Als sie die Bilanzen prüfte, war sie geschockt. Hartmann und seine Firma waren praktisch pleite. Viele seiner kostspieligen Anschaffungen gehörten ihm gar nicht, sondern waren nur auf Pump finanziert. Darlehen, die er kaum mehr bedienen konnte. Auf seinem Schreibtisch häuften sich die unbezahlten Rechnungen. Hartmann galt vielen noch als Stereo-King und Selfmade-Millionär. Die Geschäftsbücher sprachen eine andere Sprache.

Im Januar 1982 verließ Debra Hartmann das Haus in Northbrook und zog zu ihrem Freund John Korabik, der noch bei seinen Eltern lebte. Die beiden ließen es ordentlich krachen und waren praktisch jede Nacht auf Piste. Doch allzu lange konnte das nicht gut gehen. Debra Hartmann verfügte über keine eigenen Einkünfte und hatte obendrein ihren Mann verlassen, der praktisch pleite war. Ihr Geliebter arbeitete in Teilzeit als Verkäufer. Das Leben in Saus und Braus ließ sich ohne das nötige Kleingeld nicht aufrechterhalten.

Drei Lebensversicherungen

Währenddessen bemühte sich Werner Hartmann, seine persönlichen Angelegenheiten neu zu ordnen. Er hatte in der Vergangenheit zwei Lebensversicherungen abgeschlossen, eine über 150.000 Dollar bei der Prudential Insurance Company und eine weitere über 100.000 Dollar bei einem anderen Unternehmen. In beiden Fällen war bisher seine Frau Debra die alleinige Nutznießerin, sollte ihm etwas zustoßen.

Laut mehrerer Freunde und Familienmitglieder wollte Werner Hartmann nun aber im Frühling 1982 seine beiden Töchter Eva und Stephanie als Begünstigte einsetzen und den Namen seiner Noch-Ehefrau aus dem Vertrag tilgen. Er rief im März 1982 die zuständigen Sachbearbeiter der Versicherungsgesellschaften an und bat sie, die entsprechenden Änderungen vorzunehmen.

Merkwürdigerweise schloss er bei der Prudential-Versicherung kurz vor seinem Tod noch eine weitere Risikolebensversicherung mit einer Auszahlungssumme von 250.000 US-Dollar ab. Für jemanden, der finanziell ums Überleben kämpfte, nahm sich das schon etwas seltsam aus. Denn das bedeutete eine zusätzliche Belastung in Höhe von mehreren hundert Dollar pro Monat.

Außerdem ließ er in beiden Prudential-Verträgen eine Klausel einbauen, die den doppelten Auszahlungsbetrag garantierte, sollte er nicht eines natürlichen Todes sterben, sondern durch einen Unfall oder ein Gewaltverbrechen umkommen. Die Deckungssumme aus allen Policen würde dann beachtliche 800.000 US-Dollar betragen.

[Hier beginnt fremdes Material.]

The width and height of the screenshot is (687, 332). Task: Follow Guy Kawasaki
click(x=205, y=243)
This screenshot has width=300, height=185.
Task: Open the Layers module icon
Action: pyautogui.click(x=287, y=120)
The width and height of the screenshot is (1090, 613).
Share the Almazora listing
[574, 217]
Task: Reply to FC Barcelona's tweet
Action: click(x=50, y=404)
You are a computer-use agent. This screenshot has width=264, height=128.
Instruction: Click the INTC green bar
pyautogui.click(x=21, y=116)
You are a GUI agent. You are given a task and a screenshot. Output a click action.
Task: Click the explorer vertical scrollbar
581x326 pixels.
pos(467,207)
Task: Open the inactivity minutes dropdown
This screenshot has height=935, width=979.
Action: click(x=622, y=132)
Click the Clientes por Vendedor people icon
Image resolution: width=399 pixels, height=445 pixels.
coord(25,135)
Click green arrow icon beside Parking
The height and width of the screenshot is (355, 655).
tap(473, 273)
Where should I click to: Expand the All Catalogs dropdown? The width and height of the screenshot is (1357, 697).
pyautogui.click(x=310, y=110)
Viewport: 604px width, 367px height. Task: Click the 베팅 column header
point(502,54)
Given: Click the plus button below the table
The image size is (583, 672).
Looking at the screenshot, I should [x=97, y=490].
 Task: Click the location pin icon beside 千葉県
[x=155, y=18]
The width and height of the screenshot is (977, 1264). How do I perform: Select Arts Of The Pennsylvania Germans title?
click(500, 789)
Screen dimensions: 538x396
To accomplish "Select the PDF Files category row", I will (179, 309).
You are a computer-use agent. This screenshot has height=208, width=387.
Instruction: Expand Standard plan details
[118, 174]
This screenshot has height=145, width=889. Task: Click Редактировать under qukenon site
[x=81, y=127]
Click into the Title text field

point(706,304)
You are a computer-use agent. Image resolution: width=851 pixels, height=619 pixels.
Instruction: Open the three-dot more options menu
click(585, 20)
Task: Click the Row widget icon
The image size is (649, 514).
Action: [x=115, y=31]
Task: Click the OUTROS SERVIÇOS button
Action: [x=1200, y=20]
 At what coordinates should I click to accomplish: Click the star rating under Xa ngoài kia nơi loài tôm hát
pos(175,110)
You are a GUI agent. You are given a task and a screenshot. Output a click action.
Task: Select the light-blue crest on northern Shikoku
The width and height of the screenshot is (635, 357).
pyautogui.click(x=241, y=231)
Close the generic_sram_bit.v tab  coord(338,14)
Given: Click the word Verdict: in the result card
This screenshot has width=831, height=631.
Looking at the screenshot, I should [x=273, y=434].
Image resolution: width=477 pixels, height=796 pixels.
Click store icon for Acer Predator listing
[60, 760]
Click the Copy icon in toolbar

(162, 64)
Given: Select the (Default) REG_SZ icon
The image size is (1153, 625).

Hartmann erhielt von seinen Versicherern jeweils ein Formular, um die Änderungen schriftlich zu bestätigen. Bei der Lebensversicherung über 100.000 Dollar ging auch alles reibungslos über die Bühne.

Doch als ihm die Prudential den neuen Versicherungsschein zustellte, war dort nach wie vor seine Noch-Ehefrau Debra Hartmann als alleinige Begünstigte eingetragen. Er meldete den Fehler bei seiner Versicherung. Der zuständige Sachbearbeiter versprach ihm, er würde sich um die Angelegenheit kümmern. Aber nichts geschah, bevor Hartmann Anfang Juni einem Mord zum Opfer fiel.

Ein Komplott

Mehrere Freunde sagten zudem unabhängig voneinander aus, dass Werner Hartmann seit der ersten Juniwoche 1982 konkret um sein Leben gefürchtet habe. Seinerzeit habe er heimlich Teile eines Telefonats seiner Ehefrau belauscht, das diese mit John Korabik führte, wie er seinen Freunden erzählte.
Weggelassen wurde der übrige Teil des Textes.